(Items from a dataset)

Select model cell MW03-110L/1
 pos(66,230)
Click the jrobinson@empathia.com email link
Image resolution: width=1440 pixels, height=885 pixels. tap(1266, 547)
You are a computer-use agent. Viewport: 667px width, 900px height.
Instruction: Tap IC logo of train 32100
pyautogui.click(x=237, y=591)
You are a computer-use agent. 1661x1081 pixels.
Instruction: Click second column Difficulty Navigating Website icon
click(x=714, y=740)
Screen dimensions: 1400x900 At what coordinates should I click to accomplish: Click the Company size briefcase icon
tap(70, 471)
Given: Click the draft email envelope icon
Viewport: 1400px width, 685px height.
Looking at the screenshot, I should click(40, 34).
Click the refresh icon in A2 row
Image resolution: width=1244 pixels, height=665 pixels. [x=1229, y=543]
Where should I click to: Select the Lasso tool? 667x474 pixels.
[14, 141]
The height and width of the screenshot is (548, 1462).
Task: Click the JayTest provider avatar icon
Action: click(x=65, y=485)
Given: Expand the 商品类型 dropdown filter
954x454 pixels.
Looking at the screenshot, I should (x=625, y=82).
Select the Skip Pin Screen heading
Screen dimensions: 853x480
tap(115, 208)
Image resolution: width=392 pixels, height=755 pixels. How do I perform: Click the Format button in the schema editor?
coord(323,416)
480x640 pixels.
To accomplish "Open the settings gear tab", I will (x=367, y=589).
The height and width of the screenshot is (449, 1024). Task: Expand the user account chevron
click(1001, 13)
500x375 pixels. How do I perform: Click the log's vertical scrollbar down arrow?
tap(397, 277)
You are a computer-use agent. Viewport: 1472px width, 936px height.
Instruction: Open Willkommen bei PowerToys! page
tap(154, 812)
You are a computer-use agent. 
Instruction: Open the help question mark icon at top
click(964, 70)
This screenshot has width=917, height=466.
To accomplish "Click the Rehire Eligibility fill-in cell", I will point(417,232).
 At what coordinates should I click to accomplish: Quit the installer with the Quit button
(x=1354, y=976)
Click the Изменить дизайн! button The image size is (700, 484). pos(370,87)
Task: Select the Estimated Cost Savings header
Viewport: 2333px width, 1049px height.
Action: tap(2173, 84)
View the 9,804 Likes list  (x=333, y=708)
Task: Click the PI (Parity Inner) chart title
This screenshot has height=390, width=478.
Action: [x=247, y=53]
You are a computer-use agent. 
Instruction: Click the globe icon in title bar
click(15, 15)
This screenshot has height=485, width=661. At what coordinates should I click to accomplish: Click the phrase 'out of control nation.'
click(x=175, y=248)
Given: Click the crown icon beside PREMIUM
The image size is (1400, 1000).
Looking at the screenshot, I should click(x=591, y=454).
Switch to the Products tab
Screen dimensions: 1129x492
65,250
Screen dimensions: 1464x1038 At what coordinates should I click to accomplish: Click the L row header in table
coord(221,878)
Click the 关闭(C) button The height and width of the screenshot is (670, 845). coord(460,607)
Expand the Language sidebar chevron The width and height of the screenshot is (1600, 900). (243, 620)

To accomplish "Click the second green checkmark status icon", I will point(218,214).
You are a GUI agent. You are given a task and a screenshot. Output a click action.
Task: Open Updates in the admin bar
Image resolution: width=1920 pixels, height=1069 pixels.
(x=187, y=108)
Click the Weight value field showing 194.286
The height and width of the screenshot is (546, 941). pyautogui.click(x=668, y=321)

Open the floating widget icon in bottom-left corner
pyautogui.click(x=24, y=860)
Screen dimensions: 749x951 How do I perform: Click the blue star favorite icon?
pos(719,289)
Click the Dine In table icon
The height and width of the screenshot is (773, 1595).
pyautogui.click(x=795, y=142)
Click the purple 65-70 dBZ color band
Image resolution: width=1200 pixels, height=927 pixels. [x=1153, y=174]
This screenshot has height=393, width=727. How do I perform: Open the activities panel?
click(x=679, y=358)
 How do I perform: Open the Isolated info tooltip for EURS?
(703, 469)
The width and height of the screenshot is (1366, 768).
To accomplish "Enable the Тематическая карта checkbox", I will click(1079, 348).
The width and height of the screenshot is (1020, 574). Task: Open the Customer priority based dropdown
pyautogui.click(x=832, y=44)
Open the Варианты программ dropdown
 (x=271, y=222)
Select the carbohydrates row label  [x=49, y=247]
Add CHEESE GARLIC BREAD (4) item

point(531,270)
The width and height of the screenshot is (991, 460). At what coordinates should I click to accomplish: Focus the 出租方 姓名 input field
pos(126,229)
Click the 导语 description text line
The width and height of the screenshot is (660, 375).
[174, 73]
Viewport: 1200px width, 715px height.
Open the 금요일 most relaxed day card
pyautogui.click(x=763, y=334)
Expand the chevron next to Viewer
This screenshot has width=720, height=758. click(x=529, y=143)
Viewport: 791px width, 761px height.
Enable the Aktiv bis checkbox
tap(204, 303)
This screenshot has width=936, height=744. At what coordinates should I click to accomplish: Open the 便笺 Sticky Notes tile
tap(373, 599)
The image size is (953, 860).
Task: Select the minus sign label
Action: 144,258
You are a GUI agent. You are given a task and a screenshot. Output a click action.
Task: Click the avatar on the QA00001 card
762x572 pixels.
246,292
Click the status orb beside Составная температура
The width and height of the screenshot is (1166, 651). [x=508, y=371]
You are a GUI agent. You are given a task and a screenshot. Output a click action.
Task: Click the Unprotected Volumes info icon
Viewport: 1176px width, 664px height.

YOUR ASSIGNMENT - In the data above, each line holding "computer" is to be found and copied.

TASK ANSWER -
You are a computer-use agent. Viewport: 667px width, 900px height.
You are a computer-use agent. 1661x1081 pixels.
You are a computer-use agent. Viewport: 1472px width, 936px height.
You are a computer-use agent. 
You are a computer-use agent. 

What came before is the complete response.